The origin of vertebrate retroviruses (Retroviridae) is yet to be thoroughly investigated, but due to their similarity and identical gag-pol (and env) genome structure, it is accepted that they evolve from Ty3/Gypsy LTR retroelements the retrotransposons and retroviruses of plants, fungi and animals. These 2 groups of LTR retroelements code for 3 proteins rarely studied due to the high variability – gag polyprotein, protease and GPY/F module. In relation to 3 previously proposed Retroviridae classes I, II and II, investigation of the above proteins conclusively uncovers important insights regarding the ancient history of Ty3/Gypsy and Retroviridae LTR retroelements.

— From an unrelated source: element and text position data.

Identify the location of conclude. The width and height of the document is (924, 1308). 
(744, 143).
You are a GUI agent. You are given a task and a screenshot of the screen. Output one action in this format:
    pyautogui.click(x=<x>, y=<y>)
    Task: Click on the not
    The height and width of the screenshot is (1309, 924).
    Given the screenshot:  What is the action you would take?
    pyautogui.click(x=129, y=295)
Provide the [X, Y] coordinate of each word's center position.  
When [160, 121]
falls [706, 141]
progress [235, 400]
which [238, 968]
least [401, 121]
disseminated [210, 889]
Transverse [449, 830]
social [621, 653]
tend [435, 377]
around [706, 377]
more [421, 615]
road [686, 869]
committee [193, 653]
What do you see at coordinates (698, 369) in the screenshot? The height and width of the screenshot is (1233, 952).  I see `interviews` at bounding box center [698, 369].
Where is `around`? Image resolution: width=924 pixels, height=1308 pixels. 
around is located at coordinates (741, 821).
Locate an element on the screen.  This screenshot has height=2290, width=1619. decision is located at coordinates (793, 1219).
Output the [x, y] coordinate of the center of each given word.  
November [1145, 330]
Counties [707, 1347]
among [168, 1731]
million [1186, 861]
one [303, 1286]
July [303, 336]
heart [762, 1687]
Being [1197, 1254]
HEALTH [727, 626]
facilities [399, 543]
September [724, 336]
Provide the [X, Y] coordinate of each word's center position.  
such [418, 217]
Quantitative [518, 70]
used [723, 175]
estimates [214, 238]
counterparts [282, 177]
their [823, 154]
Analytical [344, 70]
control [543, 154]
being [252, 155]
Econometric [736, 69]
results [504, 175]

We performed a comprehensive study of 120 non-redundant Ty3/Gypsy and Retroviridae LTR retroelements. Phylogenetic reconstruction inferred based on the concatenated analysis of the gag and pol polyproteins shows a robust phylogenetic signal regarding the clustering of OTUs. Evaluation of gag and pol polyproteins separately yields discordant information. While pol signal supports the traditional perspective (2 monophyletic groups), gag polyprotein describes an alternative scenario where each Retroviridae class can be distantly related with one or more Ty3/Gypsy lineages. We investigated more in depth this evidence through comparative analyses performed based on the gag polyprotein, the protease and the GPY/F module. Our results indicate that contrary to the traditional monophyletic view of the origin of vertebrate retroviruses, the Retroviridae class I is a molecular fossil, preserving features that were probably predominant among Ty3/Gypsy ancestors predating the split of plants, fungi and animals. In contrast, classes II and III maintain other phenotypes that emerged more recently during Ty3/Gypsy evolution.
The 3 Retroviridae classes I, II and III exhibit phenotypic differences that delineate a network never before reported between Ty3/Gypsy and Retroviridae LTR retroelements. This new scenario reveals how the diversity of vertebrate retroviruses is polyphyletically recurrent into the Ty3/Gypsy evolution, i.e. older than previously thought. The simplest hypothesis to explain this finding is that classes I, II and III trace back to at least 3 Ty3/Gypsy ancestors that emerged at different evolutionary times prior to protostomes-deuterostomes divergence. We have called this "the three kings hypothesis" concerning the origin of vertebrate retroviruses.